Tengku Darwin Terpilih Aklamasi Pimpin FSP NIBA KSPSI Pembaruan Pekanbaru

Muscab-PC-FSP-NIBA-di-Hotel-Parma-Panam-Pekanbaru.jpg
Muscab PC FSP NIBA di Hotel Parma Panam, Pekanbaru. (RAHMADI DWI PUTRA/RIAU ONLINE)

RIAU ONLINE, PEKANBARU - Musyawarah Cabang (Muscab) VII Federasi Serikat Pekerja Niaga, Bank, Jasa dan Asuransi Konfederasi Serikat Pekerja Seluruh Indonesia (FSP NIBA KSPSI Pembaruan) Kota Pekanbaru berlangsung di Hotel Parma Panam, Sabtu, 11 Juli 2026.

Muscab yang dihadiri pengurus cabang, anggota, serta perwakilan berbagai elemen serikat pekerja itu menghasilkan kepengurusan baru. Dalam forum tersebut, Tengku Darwin terpilih secara aklamasi sebagai Ketua Pimpinan Cabang (PC) FSP NIBA KSPSI Pembaruan Kota Pekanbaru untuk periode berikutnya.

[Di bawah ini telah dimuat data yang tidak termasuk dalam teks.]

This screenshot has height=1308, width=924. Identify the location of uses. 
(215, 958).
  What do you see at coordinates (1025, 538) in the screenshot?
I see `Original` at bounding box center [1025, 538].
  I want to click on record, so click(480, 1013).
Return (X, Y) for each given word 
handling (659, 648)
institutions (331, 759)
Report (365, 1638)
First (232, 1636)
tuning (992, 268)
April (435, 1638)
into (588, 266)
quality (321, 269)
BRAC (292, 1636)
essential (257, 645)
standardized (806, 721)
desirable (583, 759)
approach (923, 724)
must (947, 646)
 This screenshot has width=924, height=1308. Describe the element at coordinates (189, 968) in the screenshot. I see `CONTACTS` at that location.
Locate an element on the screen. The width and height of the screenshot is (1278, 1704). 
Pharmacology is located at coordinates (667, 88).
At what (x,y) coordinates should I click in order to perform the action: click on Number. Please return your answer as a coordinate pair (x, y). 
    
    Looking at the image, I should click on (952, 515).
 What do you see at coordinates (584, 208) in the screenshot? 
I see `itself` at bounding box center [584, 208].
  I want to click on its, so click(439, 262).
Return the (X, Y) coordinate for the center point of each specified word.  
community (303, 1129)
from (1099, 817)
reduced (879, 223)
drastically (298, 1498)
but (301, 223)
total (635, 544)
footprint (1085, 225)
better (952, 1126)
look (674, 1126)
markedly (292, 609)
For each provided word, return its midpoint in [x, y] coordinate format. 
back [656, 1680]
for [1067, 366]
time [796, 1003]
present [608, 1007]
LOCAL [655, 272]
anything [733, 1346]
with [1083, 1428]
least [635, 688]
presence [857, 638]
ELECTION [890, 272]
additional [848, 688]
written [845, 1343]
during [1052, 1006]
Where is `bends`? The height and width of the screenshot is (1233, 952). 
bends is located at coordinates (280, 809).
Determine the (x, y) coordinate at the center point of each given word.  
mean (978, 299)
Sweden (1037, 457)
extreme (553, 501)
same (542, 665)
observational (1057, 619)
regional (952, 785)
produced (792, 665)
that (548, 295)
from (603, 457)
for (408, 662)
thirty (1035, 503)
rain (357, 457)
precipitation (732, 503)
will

Kegiatan dibuka secara resmi oleh Pimpinan Daerah FSP NIBA KSPSI Pembaruan Provinsi Riau, Ridwan GP. Dalam sambutannya, ia mengingatkan pentingnya menjaga persatuan sebagai kekuatan utama organisasi.

“Solidaritas dan kebersamaan adalah kunci utama kekuatan kita sebagai serikat pekerja. Tanpa itu, perjuangan kita dalam memperjuangkan hak-hak buruh dan pekerja akan mudah dipecah belah. Saya berharap kepengurusan baru PC FSP NIBA KSPSI PEMBARUAN Kota Pekanbaru mampu menjaga api perjuangan ini tetap menyala dan menjadi contoh bagi daerah lainnya,” ujar Ridwan.

Ia menilai Muscab harus menjadi momentum untuk memperkuat organisasi sekaligus meningkatkan peran serikat pekerja dalam memperjuangkan hak-hak anggotanya.



Proses pemilihan ketua berlangsung dalam suasana kondusif dan penuh semangat kekeluargaan. Seluruh peserta Muscab sepakat menetapkan Tengku Darwin sebagai ketua secara aklamasi sebagai bentuk dukungan dan kepercayaan penuh dari anggota.

Usai terpilih, Tengku Darwin menyampaikan apresiasi atas amanah yang diberikan kepadanya. Ia menegaskan komitmennya untuk memperkuat organisasi serta mengawal kepentingan pekerja di sektor niaga, perbankan, jasa, dan asuransi di Kota Pekanbaru.

“Saya mengucapkan terima kasih yang sebesar-besarnya atas kepercayaan yang diberikan kepada saya. Ini bukanlah jabatan, melainkan amanah berat yang harus saya pikul bersama seluruh pengurus dan anggota. Saya bertekad untuk terus memperkuat solidaritas internal dan memastikan hak-hak pekerja di Kota Pekanbaru tetap menjadi prioritas utama. Keberhasilan Muscab hari ini adalah bukti nyata bahwa kita bisa bekerja sama dalam perbedaan, dan ini akan menjadi modal kita untuk menghadapi tantangan ke depan,” sebut Tengku Darwin.

Dengan berakhirnya Muscab VII, kepengurusan baru diharapkan segera bersinergi dengan Pimpinan Daerah FSP NIBA KSPSI Pembaruan Provinsi Riau untuk menjalankan program kerja organisasi sekaligus mengawal berbagai isu ketenagakerjaan di Kota Pekanbaru.